# Any Arsenal FC fans on here?!



## mariusdw (Aug 12, 2010)

Just wanted to find out if there are any gunners fans out here in Dubai?

I live in Jumeirah 3 and have no clue where to go and watch games, as I do not have a TV at my place.

Any suggestions of possible venues would be great!

Thanks
Marius


----------



## Mattuk (Jan 17, 2010)

Hi Marius, 

I'm a hammer in dubai but one of my mates is a gunner and he goes to goodfella's in Bur Dubai I think it's the Arsenal Supporters Club's bar.

Matt


----------



## Mattuk (Jan 17, 2010)

I've also heard there is a bar in Al Barsha Called Spirals next to Chelsea Ramada where I think some Arsenal fans go.


----------



## mariusdw (Aug 12, 2010)

Thanks guys, i will check them out!


----------



## newbie913 (Aug 31, 2010)

Hi Marius, good to see a fellow gooner on here. I cannot watch the games on tv as don’t get the channels. So let me know if u would like to watch the games sometime..


----------



## mariusdw (Aug 12, 2010)

I went to Spirals at the Grandeur Hotel in Al Barsha (Near the Mall of the Emirates) as it is a Arsenal supporters bar and it was quite a cool atmosphere watching the game with fellow gooners. I would recommend you come watch the game there if you don't have any alternatives!


----------



## Rochelle (Sep 20, 2010)

My husband (who is actually a man u supporter  ) went there a few times when we were living in Barsha... the sports bar in the Ramada (which I think is a rangers club) is apparently nicer if you don't mind it not being an arsenal bar...  but of course maybe not as much fun...


----------



## Iron Horse (Apr 10, 2008)

Freaking Goons, Up The Hammers! :focus:


----------



## jermy (Sep 27, 2010)

GunnerSSSSSSSSS :clap2:


----------



## newbie913 (Aug 31, 2010)

hi guys,

So Arsenal is playing Chelsea on Sunday. I believe k.o is around 7pm UAE time. Does anyone fancy checking out spirals for the game?


----------



## mariusdw (Aug 12, 2010)

yes i will definitely be there!


----------



## newbie913 (Aug 31, 2010)

mariusdw said:


> yes i will definitely be there!


hi Marius

Thinking of possibly watching the game somewhere closer to work. But will keep u updated.. possibly longs bar in towers rotana.


----------



## pamela0810 (Apr 5, 2010)

:clap2: :cheer2:*CHELSEA!!!!* :cheer2: :clap2:


----------



## newbie913 (Aug 31, 2010)

__GIVEN PROBLEM 1__
Please quote the Arsenal fans thread word for word, beginning at the words "I'm a hammer" and stopping after "Arsenal fans go.".
__GIVEN PROBLEM 2__
In the Arsenal fans thread, around what time is kickoff said to be for the Sunday game against Chelsea?
The rows after this point are separate material, apart from the Arsenal fans thread.

__DATA SUPPLIED__
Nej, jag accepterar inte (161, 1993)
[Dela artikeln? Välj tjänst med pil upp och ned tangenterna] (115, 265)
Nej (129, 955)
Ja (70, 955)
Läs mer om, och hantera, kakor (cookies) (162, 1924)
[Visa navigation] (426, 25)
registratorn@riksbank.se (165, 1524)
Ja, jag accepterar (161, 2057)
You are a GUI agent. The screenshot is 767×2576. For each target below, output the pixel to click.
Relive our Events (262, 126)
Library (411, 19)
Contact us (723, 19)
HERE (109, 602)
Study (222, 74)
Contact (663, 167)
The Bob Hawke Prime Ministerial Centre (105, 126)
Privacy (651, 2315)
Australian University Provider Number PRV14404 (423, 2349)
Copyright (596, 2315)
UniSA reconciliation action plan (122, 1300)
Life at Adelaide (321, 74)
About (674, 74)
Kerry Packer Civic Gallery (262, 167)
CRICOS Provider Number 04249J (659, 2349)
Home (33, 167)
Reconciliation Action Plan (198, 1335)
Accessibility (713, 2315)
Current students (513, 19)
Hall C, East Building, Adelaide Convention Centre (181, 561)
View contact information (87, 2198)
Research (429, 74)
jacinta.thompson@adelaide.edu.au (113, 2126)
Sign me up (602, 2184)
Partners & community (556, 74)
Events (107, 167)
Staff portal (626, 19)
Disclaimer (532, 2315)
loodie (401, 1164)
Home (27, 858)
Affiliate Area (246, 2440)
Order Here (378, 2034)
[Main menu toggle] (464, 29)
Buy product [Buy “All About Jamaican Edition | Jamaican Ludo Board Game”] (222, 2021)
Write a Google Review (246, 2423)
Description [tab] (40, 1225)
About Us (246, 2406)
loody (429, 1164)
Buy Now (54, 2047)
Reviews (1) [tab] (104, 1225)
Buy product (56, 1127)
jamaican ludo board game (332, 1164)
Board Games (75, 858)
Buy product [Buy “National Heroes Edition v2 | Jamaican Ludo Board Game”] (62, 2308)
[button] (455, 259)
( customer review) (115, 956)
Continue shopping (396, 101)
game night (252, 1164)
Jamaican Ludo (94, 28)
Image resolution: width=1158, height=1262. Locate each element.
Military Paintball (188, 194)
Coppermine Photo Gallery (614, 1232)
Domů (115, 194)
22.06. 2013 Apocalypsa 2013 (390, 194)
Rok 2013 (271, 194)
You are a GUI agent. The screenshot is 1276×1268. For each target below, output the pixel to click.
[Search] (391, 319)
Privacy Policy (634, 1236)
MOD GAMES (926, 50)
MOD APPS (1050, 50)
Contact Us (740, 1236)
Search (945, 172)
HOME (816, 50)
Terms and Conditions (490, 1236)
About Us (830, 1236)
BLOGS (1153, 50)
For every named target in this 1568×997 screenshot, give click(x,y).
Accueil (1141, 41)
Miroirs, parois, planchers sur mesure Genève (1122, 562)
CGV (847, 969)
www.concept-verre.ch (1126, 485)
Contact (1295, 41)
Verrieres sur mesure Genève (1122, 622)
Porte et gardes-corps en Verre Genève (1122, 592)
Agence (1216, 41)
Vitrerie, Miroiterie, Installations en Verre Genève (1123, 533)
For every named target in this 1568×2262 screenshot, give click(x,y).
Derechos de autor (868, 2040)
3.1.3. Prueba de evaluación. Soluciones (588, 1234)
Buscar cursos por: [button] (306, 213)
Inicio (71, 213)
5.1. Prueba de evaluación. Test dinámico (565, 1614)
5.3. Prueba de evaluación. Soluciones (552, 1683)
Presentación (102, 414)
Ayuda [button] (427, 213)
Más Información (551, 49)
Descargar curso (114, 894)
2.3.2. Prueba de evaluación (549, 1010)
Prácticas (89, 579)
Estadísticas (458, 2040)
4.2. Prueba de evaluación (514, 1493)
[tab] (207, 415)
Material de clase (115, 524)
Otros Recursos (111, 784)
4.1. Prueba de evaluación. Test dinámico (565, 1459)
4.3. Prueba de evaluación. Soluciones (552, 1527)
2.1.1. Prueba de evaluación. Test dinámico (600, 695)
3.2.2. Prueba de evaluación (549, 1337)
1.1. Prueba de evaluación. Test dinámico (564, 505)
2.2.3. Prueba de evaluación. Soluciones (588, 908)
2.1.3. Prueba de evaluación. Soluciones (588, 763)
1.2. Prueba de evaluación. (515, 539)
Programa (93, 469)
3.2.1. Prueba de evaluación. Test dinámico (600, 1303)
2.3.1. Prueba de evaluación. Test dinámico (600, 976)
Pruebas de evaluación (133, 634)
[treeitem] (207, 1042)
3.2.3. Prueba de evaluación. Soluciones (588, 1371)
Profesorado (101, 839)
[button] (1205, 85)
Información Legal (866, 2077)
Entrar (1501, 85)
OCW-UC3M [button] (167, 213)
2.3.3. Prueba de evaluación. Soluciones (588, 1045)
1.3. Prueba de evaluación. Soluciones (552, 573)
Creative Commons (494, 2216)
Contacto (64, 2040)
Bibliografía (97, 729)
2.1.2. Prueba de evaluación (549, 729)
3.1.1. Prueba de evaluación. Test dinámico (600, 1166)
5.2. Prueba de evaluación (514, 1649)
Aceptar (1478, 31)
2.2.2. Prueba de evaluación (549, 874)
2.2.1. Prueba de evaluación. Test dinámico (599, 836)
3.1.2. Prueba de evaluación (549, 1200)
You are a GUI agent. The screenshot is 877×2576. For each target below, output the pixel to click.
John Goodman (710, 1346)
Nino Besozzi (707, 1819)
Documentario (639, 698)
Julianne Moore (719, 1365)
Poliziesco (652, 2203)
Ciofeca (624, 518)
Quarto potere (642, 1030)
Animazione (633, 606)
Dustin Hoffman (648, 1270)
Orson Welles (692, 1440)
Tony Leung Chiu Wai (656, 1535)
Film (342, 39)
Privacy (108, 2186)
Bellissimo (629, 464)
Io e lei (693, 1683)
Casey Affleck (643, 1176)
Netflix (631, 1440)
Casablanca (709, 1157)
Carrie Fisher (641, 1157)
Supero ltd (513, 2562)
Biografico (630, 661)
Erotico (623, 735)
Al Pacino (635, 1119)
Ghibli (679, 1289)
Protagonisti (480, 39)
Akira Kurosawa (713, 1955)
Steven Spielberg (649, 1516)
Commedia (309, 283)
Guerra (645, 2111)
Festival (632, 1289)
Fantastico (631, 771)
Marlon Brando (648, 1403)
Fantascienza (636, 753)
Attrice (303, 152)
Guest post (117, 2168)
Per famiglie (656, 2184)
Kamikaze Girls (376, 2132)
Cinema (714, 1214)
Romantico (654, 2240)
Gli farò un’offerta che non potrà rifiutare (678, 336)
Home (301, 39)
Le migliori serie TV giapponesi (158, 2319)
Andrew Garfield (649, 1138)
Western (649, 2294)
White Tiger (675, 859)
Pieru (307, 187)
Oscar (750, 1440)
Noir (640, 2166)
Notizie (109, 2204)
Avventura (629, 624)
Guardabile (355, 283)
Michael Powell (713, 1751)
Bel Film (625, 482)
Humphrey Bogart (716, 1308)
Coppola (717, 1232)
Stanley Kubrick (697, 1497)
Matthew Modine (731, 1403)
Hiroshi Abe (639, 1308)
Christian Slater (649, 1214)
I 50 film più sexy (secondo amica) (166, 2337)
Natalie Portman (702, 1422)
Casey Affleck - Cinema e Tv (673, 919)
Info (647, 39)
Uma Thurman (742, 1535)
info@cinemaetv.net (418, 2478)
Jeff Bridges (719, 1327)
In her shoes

__CORRECT RESPONSE 1__
I'm a hammer in dubai but one of my mates is a gunner and he goes to goodfella's in Bur Dubai I think it's the Arsenal Supporters Club's bar.

Matt


----------



## Mattuk (Jan 17, 2010)

I've also heard there is a bar in Al Barsha Called Spirals next to Chelsea Ramada where I think some Arsenal fans go.

__CORRECT RESPONSE 2__
Around 7pm UAE time.